Which is what we did. My sister and I strategically chose our friends based on their access to processed food. If you were a kid in Grand Forks between 1987 and 1992 and your parents served Kraft Macaroni and Cheese, chances are we finagled a lunch or dinner invite at your house. We knew the exact amount of time it would take to walk down to Valley Dairy, get two Freezee Pop (Now flavored with Red #40!), and eat them before our mother came looking for us. Also, I played soccer just for the McDonald’s orange drink.
Obviously, at some point, I became my mother. Specifically, when my oldest was born and I unexpectedly/expectedly found myself blending up avocados and apples with my Baby Bullet because “I wasn’t sure what was in that store-bought baby food.” (PS, store-bought baby food is great. Also, that same kid once licked both a car tire and a lid from a can of turpentine so the avocado was more of a nice thought.)
At the same time I started going all-in on becoming my mother’s next-generation health nut, my mom went full grandma and started buying food flavored “Blue.” By the time my second child bounced into the picture (and I was too tired to make any more baby food), my mom and I met somewhere in the middle and came to an unspoken understanding that so long as the majority of food is made by nature, the rest of it can come from Taco Bell.
However, while this “a lot of good, a bit of crap” plan has worked well with my older son, it hasn’t been a recipe for success for my little vegetarian. After trying basically every method in the parenting book – bribes, letting him help cook, sitting him at the table until time and space have no meaning – I’m now onto hoping and praying that he’ll realize one day that variety is the spice of life. Until then, I’m going to keep aggressively Googling “Is it bad to eat only peanut butter sandwiches and nothing else.”
The photo above is of Kyle, who loves all kinds of food but is also sort of a picky eater, at a restaurant. The menu was back-lit, which was pretty nifty.
This week’s news has a request for birthday cards, (at least) three famous North Dakotans, and a battle of the books. Read on.
Minot’s Ray Curtis is turning 105 on Friday, and his friends want you to send him a birthday card. (KX Net)

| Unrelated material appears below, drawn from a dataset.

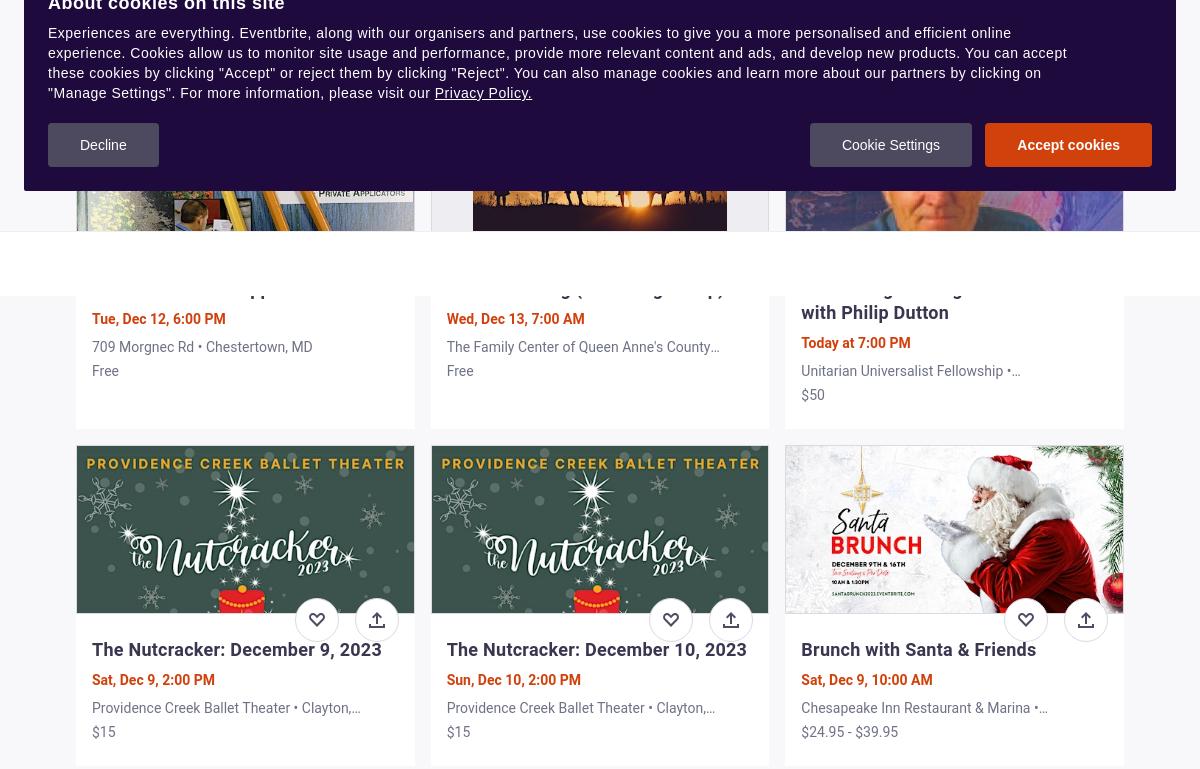  What do you see at coordinates (103, 32) in the screenshot?
I see `'$20'` at bounding box center [103, 32].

Belfield’s Bill Palanuk has donated his mother’s book, Ukrainians in North Dakota: In Their Voices to every school in the state in order to help preserve the story of Ukrainian immigrants in North Dakota. (Dickinson Press)
If you’re a Super Bowl watcher, you should know that Bengals quarterback Joe Burrow lived in Fargo in first and second grades… (Fargo Forum)
…And the Los Angeles Rams’ Assistant Strength and Conditioning Coach, Jamel Cooper, is from Grand Forks! (Grand Forks Herald)
Also, Bismarck’s Britta Curl is on her way to China as a part of the Team USA’s Women’s Hockey competition. (KFYR TV)
Near the Pioneer Museum in Watford City this weekend? Come on down for a Celebration of Hygge. (McKenzie County Farmer)
Bismarck’s Great Plains Food Bank served 121,000 meals last year. (KFYR TV)
This event should be called, “This is something Amanda would have FER SURE WON if it existed back when she was a fourth grader.” (Minot Daily News)
*Carob is not a food. It’s a punishment.